AbstractThe endosomal network is a central sorting station for transmembrane proteins (cargoes) which enter from the cell surface or the biosynthetic pathway. Here, cargoes are subject to a major fate decision: degradation versus retrieval and recycling. For cargoes fated to be degraded, they are retained within the endosomal limiting membrane and sorted into intraluminal vesicles, where they will eventually be degraded once late endosomes fuse with the lysosomes. To be reused, cargoes are retrieved from this degradative fate and recycled to other cellular compartments, such as the plasma membrane or the trans-Golgi network.
Retromer, a heterotrimeric complex of VPS35:VPS29:VPS26 (VPS26A and VPS26B are expressed in mammals), is the best-characterised endosome-localised cargo retrieval complex and is responsible for the retrieval of hundreds of different cargoes away from the degradative fate. The dysfunction of retromer has been implicated in diseases such as Alzheimer’s disease and Parkinson’s disease. To function correctly, retromer relies on its association with various proteins and multiprotein complexes. It is therefore not surprising that the most common Parkinson’s disease-causing variant of retromer, VPS35(p.D620N), exhibits a reduced association with one of its most significant interactors: the WASH complex.
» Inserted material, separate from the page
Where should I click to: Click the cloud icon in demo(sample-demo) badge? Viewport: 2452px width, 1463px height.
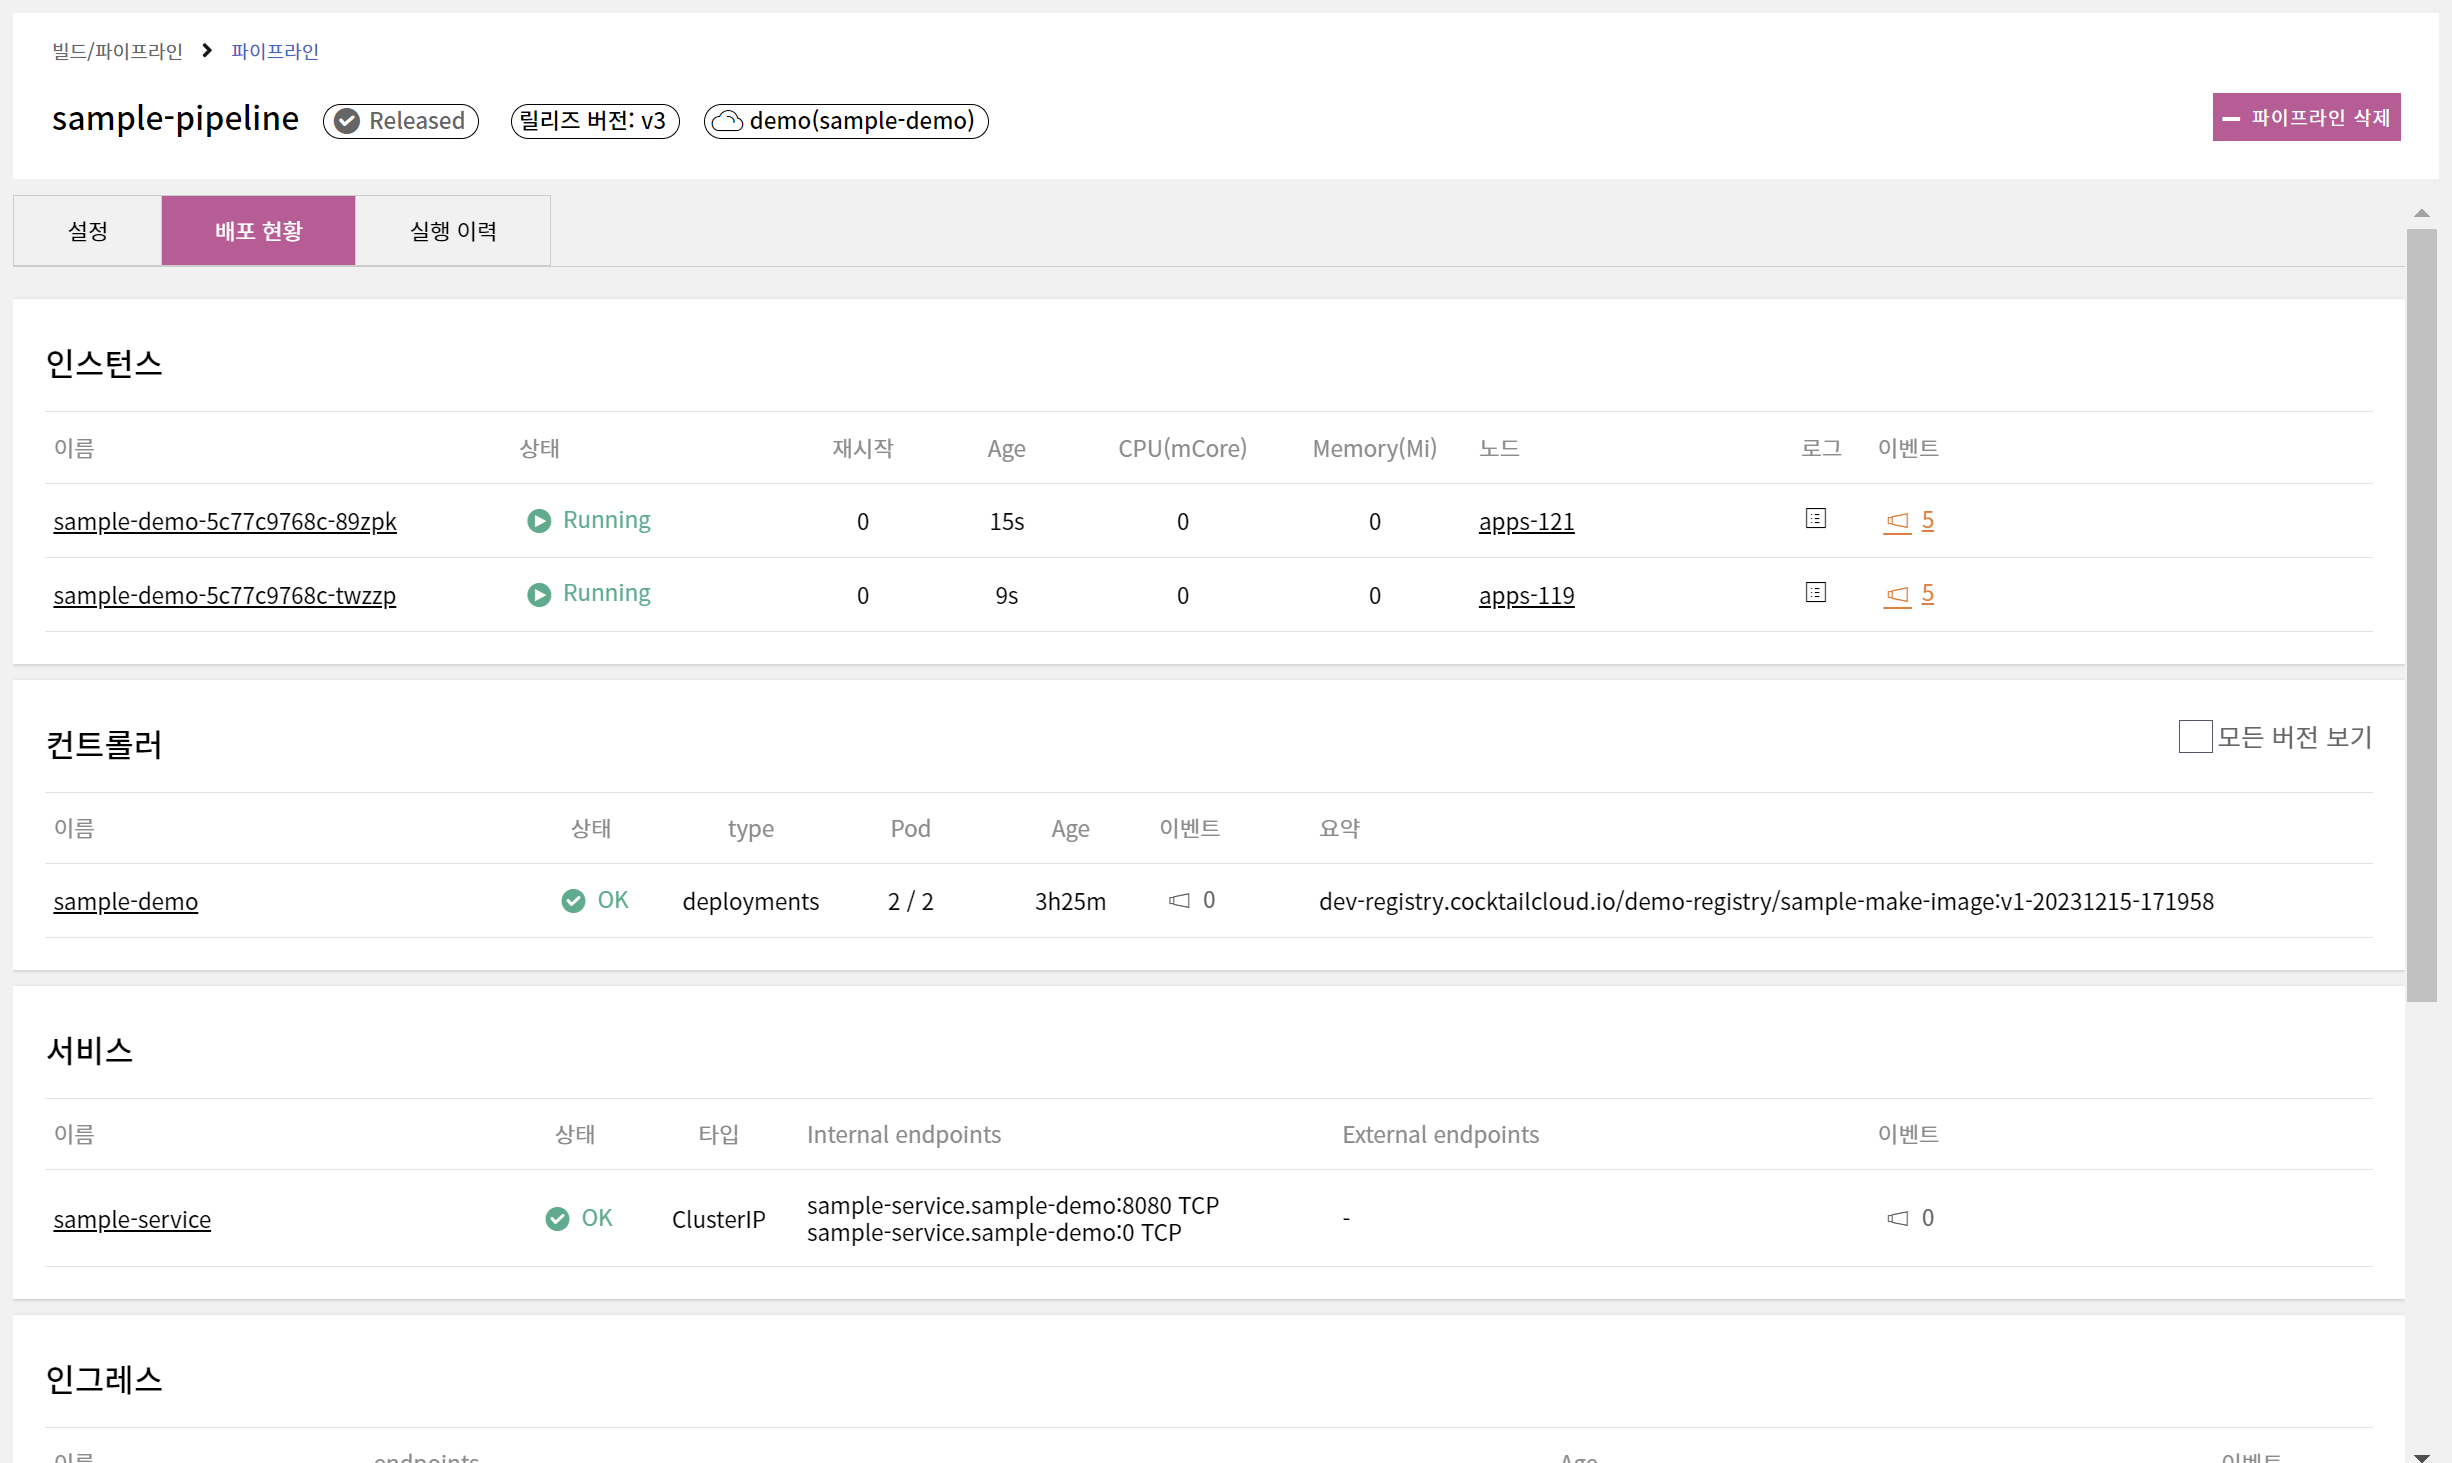[x=727, y=121]
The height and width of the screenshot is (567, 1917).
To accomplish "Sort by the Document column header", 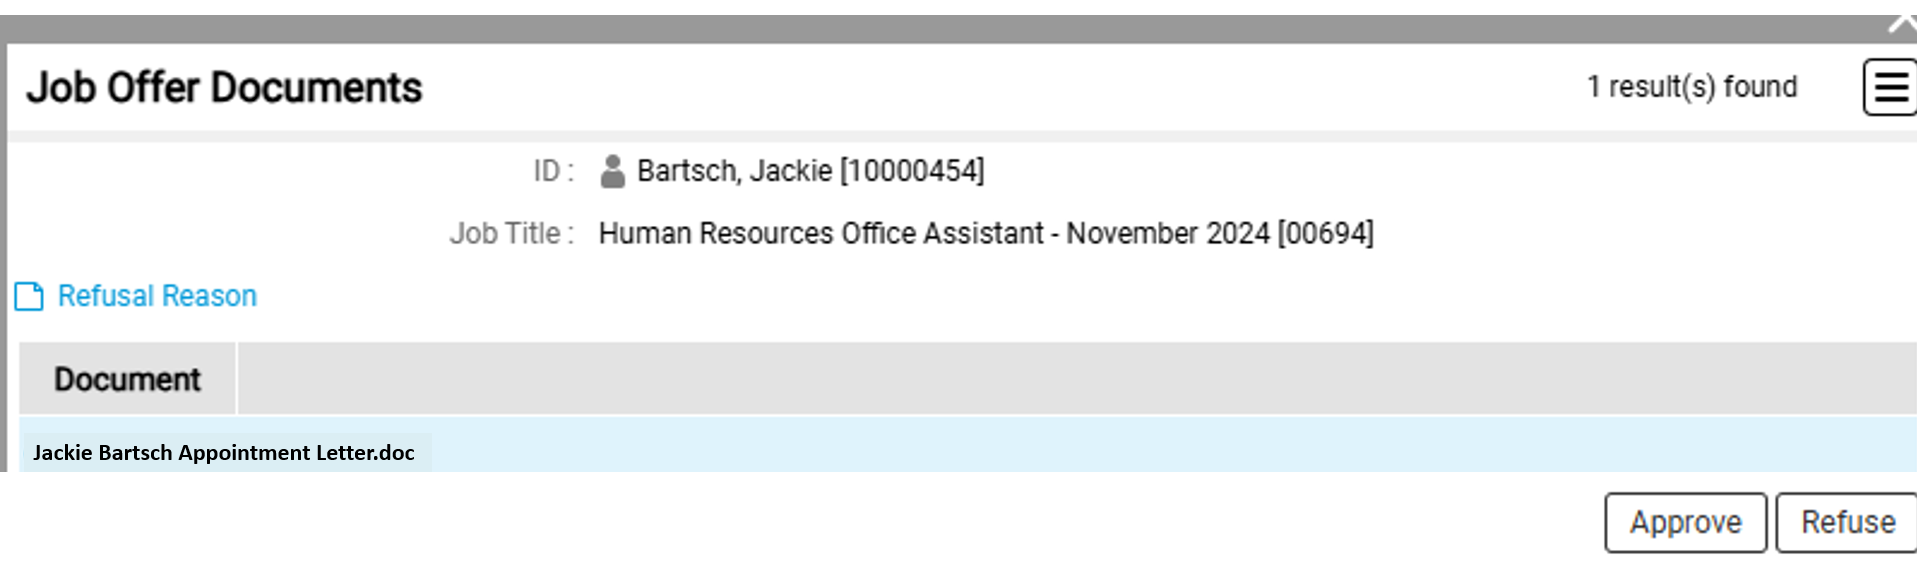I will [127, 379].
In this thesis I investigated some of retromer’s interactions to gain insight into their functional significance. I firstly showed that retromer’s interaction with SNX3, a major retromer cargo adaptor, is vital for the establishment of Wnt morphogenic gradients. I also identified that SNX3-retromer couples to an evolutionary-conserved flippase complex to link cargo recognition with membrane deformation. Secondly, by investigating whether other Parkinsonism-associated retromer variants also exhibit reduced interactor associations, I showed that the VPS26A(p.K297X) variant causes a severe perturbation in retromer’s assembly with another cargo adaptor: SNX27. Finally, I identified that retromer couples to the WASH complex through a series of basic amino acids located on the carboxyl-terminus of VPS35 in proximity to the ASP620 residue. By creating retromer variants which have largely lost the ability to associate with the WASH complex, I showed that this interaction appears to be important for the segregation of the endosomal retrieval and degradative subdomains.